Page extract
==*==

I made a decent one-in-a-lifetime trophy mount with her "fan" and beard, but I didn't feel good at all when I found 13 eggs inside her. I will make sure I never EVER kill another bearded hen.

If you feel the need to put a bearded hen on your trophy wall, it's legal. But from my point of view, it's not something to be proud of, having done it.

I was much happier with the 21.5-pound, 8" beard I got 2 days later on my first morning turkey hunt in Indiana. From now on, my turkey hunts will be "bucks" only.

A valuable lesson learned.


----------



## StrutnSpur (Mar 22, 2000)

Great post there Dan! A gobbling Tom turkey coming to call is something to be proud of for sure and it will hook a wild turkey hunter for life! I still don't even like the idea of hunters shooting the hens in the fall. I have heard that a bearded hen usually will have a larger clutch of eggs than a normal hen and some say that they can have gobblers from the clutch with multi beards....SnS


----------



## DaYoop (Oct 26, 2000)

==*==

Available data
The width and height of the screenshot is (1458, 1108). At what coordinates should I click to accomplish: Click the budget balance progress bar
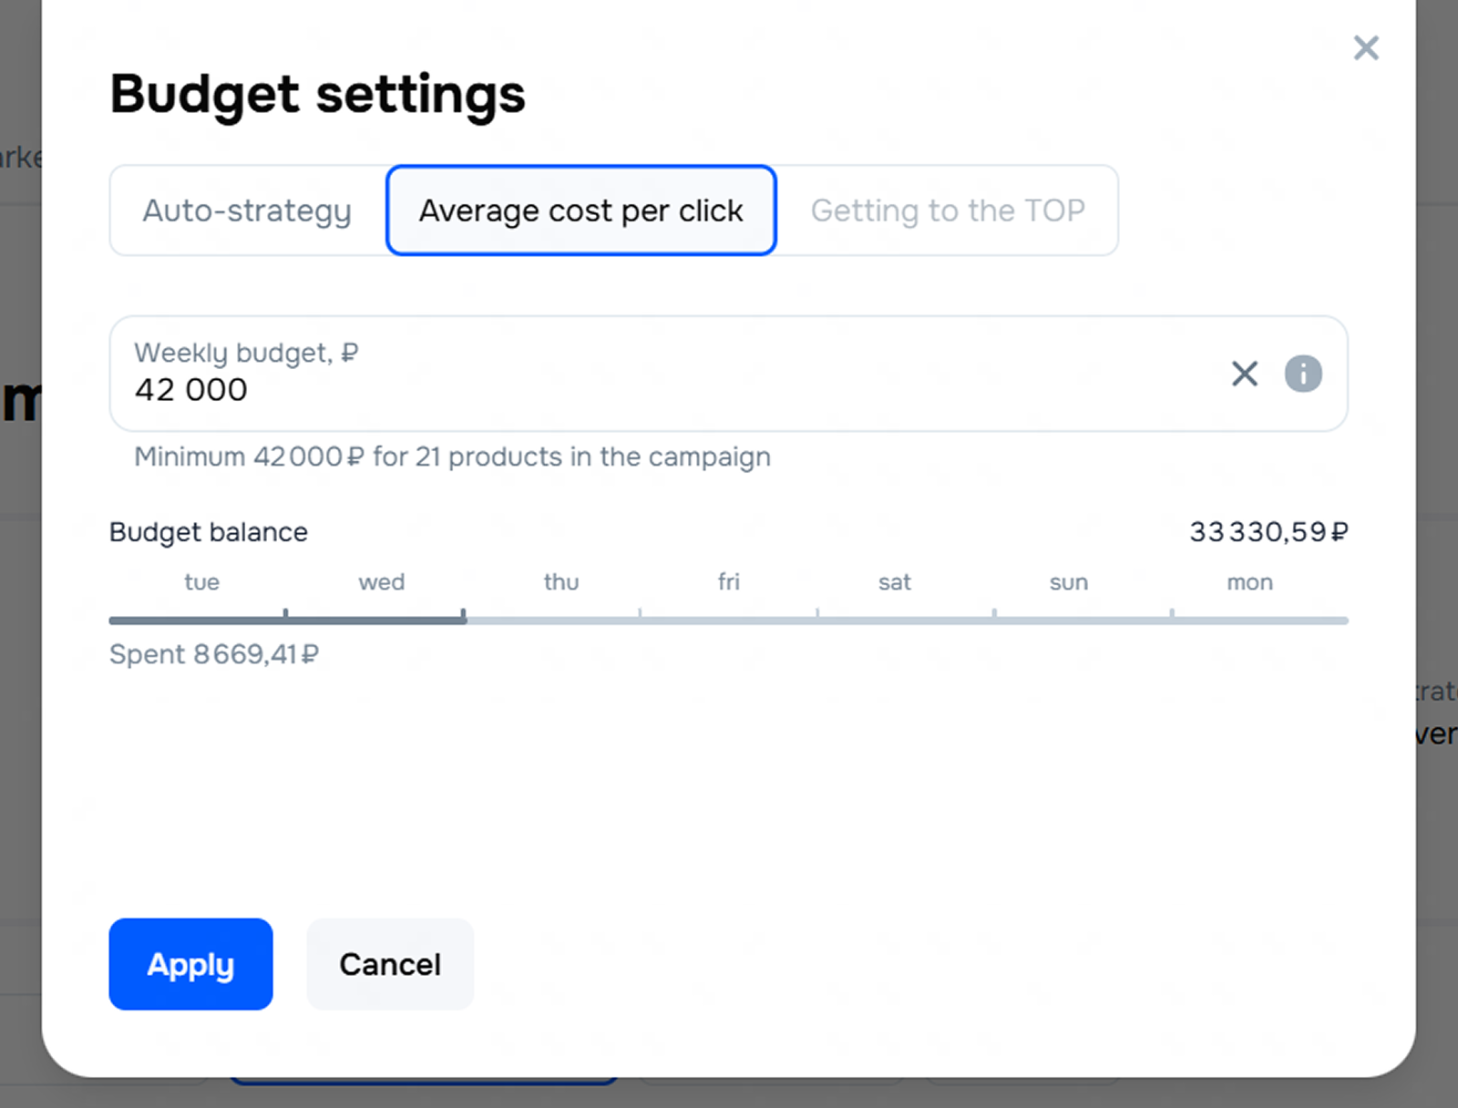click(x=728, y=621)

==*==

Your tasks
1. Substitute "Ohio" for "Indiana" in the turkey hunting thread, and give everything from "If you feel" down to "valuable lesson learned.".
2. Resume the turkey hunting thread from the point where it stops.

Results of the exercise
1.
If you feel the need to put a bearded hen on your trophy wall, it's legal. But from my point of view, it's not something to be proud of, having done it.

I was much happier with the 21.5-pound, 8" beard I got 2 days later on my first morning turkey hunt in Ohio. From now on, my turkey hunts will be "bucks" only.

A valuable lesson learned.

2.
Well this is turning out more interesting than I expected. The replies all seem to say "don't dare shoot that hen" while the poll is much different. I might be way off here, but seems that the replies vaguely resemble the sentiment that the "old time" deer hunters express towards shooting does, while the poll resembles what the majority of deer hunters feel towards shooting does. Thanks for the comments,

DaYoop


----------



## BIGTHUNDERSTICK (Jan 10, 2001)

dayoop how ya doing?I think the difference that is being seen between the replies and the polls are due to the fact that the poll does not indicate whether this is a spring hunt or a fall and most of the opposition I think is shooting the hen when she may be full of eggs


----------



## DaYoop (Oct 26, 2000)

Hi BTS, all things considered I'm doin alright.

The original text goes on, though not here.